Recognise This! – The best laid reward schemes of mice and HR Pros go often awry. (With a nod to Robert Burns)

What employee recognition or reward programme have you put in place that you later regretted? Would unlimited vacation or paid time-off (PTO) make that list?

During the last year or two, I’ve seen many articles talking about the benefits of unlimited vacation. On the surface, this seems quite a progressive approach. But does it really work in practice?

I polled my team of consultants to see what they thought about it. Interestingly, one team member came to us from a company that offered unlimited vacation as a benefit. But she didn’t experience it as a benefit.

How could the freedom to take vacation time when you need it without question, whether for an extended trip away or for your child’s after school play, ever be perceived negatively?
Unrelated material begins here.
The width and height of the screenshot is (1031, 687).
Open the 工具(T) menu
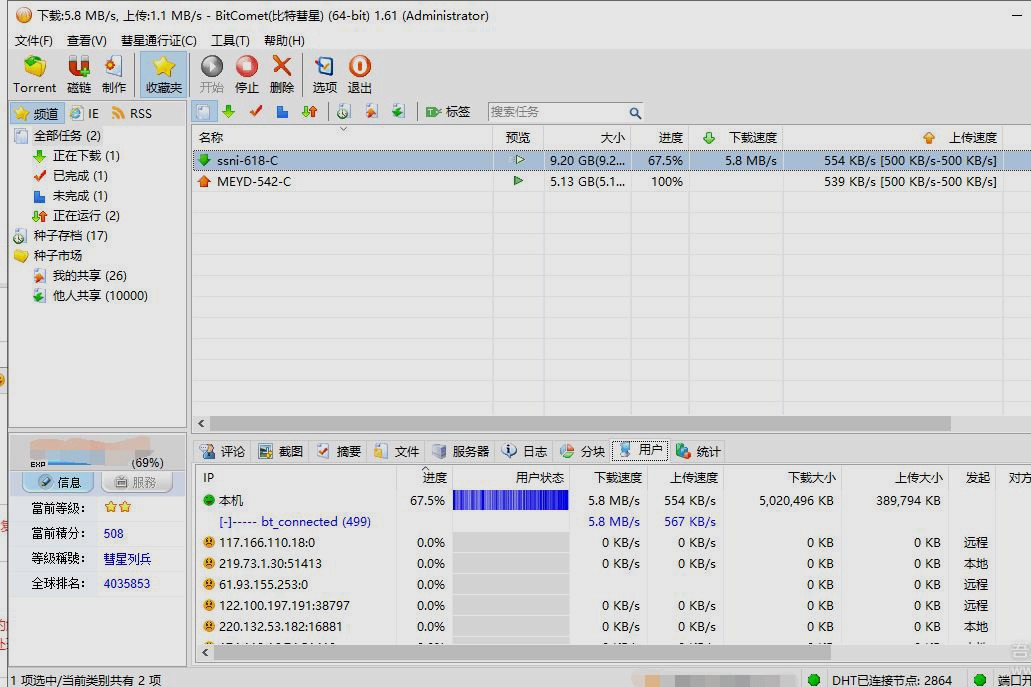(230, 40)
There are three distinct factors at play:

  1. You work so many extra hours anyway, you’re not really taking much extra time off.
  2. Sure, you can take as much vacation as you want, but you better be “connected” and checking in regularly.
  3. The “policy” says you can take unlimited vacation, but the culture holds strongly against it.
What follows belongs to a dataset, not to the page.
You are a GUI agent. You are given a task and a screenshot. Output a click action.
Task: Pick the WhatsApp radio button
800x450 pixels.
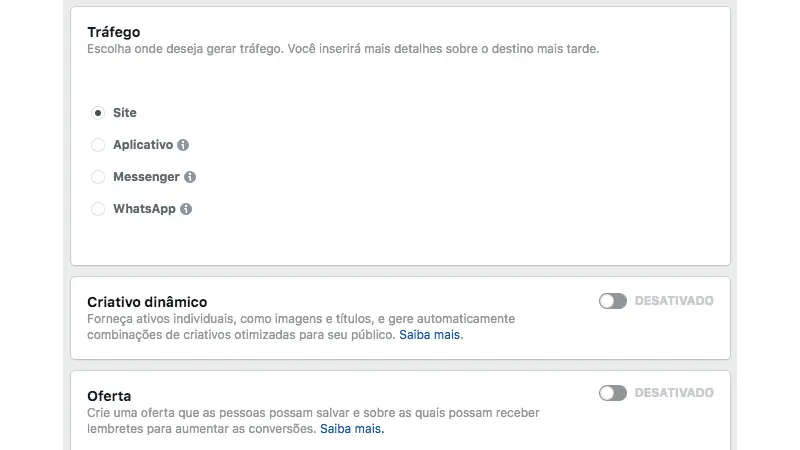click(x=98, y=209)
Lance Haun spoke to this in TLNT a year ago, commenting:

“And that really helps you take ‘unlimited’ vacation policies with a grain of salt. How employers expect you to work normally, how you work whilst on ‘vacation,’ and the peer culture that often dictates what the vacation norm would be, are really the determining factors in play.”

It’s that third factor my team member found most compelling in her prior organisation. The culture was very much one of nose-to-the-grindstone. Anyone perceived as taking too much time off was instantly branded a slacker. Sure people still did take vacation, but it was with an air of apology to their coworkers.

All Recognition & Reward Programmes MUST Consider Culture

And that’s the real point here. No matter how well intentioned – or how well planned – no recognition or reward programme will be successful if you don’t take into account your culture. Truly strategic and social recognition programmes are, indeed, designed as change agents for organisation culture.